:: What you should do ::
In the entries below, count the lines that include the word "computer" and reply with the number alone.

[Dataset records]
____________

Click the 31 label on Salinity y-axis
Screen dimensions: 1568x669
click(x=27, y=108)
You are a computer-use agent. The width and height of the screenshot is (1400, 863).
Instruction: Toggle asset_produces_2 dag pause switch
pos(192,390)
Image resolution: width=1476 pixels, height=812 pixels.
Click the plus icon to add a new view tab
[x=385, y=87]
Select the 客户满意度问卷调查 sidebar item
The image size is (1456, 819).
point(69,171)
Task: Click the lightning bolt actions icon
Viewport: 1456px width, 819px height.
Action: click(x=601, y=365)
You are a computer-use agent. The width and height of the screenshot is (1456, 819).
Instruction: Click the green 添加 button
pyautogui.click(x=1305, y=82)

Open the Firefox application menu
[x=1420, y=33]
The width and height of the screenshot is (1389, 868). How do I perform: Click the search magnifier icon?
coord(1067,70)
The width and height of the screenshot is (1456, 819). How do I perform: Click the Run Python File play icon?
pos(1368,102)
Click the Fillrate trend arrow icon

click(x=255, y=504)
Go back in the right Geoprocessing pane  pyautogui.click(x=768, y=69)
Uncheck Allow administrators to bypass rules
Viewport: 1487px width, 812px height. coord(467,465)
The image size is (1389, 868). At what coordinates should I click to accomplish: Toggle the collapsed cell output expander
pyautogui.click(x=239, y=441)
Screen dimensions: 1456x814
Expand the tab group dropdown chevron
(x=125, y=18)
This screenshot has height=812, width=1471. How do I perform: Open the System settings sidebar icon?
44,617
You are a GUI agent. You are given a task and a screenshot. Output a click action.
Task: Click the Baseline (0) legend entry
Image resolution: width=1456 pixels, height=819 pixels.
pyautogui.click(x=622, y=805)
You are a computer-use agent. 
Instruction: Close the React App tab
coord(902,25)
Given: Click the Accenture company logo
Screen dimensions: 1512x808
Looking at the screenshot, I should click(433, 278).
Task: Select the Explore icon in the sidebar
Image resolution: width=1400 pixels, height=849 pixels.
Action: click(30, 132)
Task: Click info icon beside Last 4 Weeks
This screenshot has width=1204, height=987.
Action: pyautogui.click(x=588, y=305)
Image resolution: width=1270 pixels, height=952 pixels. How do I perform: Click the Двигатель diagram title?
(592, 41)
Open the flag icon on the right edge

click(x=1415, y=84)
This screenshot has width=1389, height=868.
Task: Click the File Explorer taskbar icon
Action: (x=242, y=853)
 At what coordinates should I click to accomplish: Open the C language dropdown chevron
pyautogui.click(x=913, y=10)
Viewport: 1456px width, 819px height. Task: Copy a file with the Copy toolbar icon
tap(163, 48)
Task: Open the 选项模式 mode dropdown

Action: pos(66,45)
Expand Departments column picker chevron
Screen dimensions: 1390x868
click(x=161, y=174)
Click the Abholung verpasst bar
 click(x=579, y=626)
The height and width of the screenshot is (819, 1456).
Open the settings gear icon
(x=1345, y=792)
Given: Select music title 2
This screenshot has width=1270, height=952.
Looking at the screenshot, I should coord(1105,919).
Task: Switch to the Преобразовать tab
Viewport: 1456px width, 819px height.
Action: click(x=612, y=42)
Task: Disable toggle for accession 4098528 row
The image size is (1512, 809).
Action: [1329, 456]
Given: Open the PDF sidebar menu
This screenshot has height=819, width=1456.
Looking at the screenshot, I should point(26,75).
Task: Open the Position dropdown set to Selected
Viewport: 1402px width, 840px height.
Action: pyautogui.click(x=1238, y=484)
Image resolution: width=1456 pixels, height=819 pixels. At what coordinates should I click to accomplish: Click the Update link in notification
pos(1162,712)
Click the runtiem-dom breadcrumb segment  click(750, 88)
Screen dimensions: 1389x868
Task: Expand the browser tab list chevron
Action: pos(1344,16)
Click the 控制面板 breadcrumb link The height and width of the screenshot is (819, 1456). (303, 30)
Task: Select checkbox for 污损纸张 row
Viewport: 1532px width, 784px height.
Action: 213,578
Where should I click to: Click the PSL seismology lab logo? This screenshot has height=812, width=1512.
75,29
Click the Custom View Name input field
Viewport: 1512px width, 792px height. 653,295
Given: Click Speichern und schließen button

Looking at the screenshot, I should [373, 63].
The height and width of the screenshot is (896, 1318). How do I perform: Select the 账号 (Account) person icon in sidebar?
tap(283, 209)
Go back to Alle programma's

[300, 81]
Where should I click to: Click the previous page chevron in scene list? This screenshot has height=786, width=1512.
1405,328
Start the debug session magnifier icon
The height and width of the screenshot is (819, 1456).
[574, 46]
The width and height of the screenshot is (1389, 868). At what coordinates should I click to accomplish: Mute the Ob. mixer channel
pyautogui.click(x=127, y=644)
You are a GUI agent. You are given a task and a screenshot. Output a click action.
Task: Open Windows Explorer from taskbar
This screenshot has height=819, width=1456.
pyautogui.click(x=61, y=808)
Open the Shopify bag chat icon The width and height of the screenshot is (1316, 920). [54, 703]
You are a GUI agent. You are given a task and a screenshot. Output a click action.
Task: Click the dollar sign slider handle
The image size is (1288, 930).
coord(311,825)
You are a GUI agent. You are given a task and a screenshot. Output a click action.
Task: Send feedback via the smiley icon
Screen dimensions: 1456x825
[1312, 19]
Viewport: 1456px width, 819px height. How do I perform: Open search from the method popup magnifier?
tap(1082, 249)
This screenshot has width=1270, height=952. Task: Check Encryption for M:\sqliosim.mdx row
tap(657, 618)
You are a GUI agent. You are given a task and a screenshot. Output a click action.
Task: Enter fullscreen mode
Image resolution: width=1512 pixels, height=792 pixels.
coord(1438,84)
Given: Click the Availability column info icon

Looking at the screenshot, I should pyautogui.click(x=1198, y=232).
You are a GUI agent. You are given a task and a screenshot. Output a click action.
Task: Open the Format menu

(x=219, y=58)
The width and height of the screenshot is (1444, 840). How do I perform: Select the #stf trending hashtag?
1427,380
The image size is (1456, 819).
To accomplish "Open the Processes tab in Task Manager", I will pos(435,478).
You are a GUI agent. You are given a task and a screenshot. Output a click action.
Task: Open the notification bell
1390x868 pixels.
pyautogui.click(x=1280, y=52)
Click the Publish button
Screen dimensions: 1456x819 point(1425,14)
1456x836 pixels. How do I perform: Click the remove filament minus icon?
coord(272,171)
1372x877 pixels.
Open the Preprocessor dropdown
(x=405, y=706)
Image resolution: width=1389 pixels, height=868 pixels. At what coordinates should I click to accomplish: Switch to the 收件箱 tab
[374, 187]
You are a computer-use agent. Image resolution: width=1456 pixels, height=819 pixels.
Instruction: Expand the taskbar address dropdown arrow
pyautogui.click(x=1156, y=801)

____________

:: Response below ::
4